# Exercise:
Please restate, word for word, each line from the one containing "Instruction: Open the Stream app icon" through the end of the entries below.

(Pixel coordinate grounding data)
--------------------------------

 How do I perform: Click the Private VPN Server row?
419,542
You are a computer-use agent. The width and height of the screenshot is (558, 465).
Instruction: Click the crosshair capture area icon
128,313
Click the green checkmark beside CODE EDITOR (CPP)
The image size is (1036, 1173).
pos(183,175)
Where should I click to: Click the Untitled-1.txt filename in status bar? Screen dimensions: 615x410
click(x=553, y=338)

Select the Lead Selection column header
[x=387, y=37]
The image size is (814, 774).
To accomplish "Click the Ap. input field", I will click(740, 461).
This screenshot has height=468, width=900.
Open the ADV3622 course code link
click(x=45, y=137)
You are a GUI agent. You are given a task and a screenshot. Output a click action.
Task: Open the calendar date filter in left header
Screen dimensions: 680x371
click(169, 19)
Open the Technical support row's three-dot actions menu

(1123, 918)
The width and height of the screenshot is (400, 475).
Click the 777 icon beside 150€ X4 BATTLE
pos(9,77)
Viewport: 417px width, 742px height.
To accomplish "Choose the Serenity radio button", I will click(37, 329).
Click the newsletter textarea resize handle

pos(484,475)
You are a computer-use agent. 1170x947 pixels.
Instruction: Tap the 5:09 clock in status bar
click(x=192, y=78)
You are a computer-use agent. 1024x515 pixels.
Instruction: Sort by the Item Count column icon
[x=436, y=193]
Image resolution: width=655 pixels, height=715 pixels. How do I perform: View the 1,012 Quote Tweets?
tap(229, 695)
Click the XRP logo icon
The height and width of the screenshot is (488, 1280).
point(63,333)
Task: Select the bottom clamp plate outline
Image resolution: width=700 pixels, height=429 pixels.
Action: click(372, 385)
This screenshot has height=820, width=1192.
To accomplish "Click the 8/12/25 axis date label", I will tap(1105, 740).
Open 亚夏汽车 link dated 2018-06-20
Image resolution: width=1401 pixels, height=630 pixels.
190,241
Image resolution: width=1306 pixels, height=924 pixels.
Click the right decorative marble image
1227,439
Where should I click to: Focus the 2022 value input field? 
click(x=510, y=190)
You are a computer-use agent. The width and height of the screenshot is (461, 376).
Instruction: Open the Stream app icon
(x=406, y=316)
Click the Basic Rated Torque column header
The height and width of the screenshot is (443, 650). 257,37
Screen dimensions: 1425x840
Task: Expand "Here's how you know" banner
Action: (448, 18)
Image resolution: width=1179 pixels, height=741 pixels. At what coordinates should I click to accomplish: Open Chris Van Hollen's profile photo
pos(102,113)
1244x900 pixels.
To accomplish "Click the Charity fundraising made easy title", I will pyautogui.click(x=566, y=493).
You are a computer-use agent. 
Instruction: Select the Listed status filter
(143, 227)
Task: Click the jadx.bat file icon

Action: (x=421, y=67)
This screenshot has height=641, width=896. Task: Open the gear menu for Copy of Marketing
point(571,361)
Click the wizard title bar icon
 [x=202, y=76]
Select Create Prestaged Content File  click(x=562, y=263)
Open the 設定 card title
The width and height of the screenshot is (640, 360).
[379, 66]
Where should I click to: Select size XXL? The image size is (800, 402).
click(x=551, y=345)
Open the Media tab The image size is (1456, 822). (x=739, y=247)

--------------------------------

# Exercise response:
Instruction: Open the Stream app icon
(x=406, y=316)
Click the Basic Rated Torque column header
The height and width of the screenshot is (443, 650). 257,37
Screen dimensions: 1425x840
Task: Expand "Here's how you know" banner
Action: (448, 18)
Image resolution: width=1179 pixels, height=741 pixels. At what coordinates should I click to accomplish: Open Chris Van Hollen's profile photo
pos(102,113)
1244x900 pixels.
To accomplish "Click the Charity fundraising made easy title", I will pyautogui.click(x=566, y=493).
You are a computer-use agent. 
Instruction: Select the Listed status filter
(143, 227)
Task: Click the jadx.bat file icon

Action: (x=421, y=67)
This screenshot has height=641, width=896. Task: Open the gear menu for Copy of Marketing
point(571,361)
Click the wizard title bar icon
 [x=202, y=76]
Select Create Prestaged Content File  click(x=562, y=263)
Open the 設定 card title
The width and height of the screenshot is (640, 360).
[379, 66]
Where should I click to: Select size XXL? The image size is (800, 402).
click(x=551, y=345)
Open the Media tab The image size is (1456, 822). (x=739, y=247)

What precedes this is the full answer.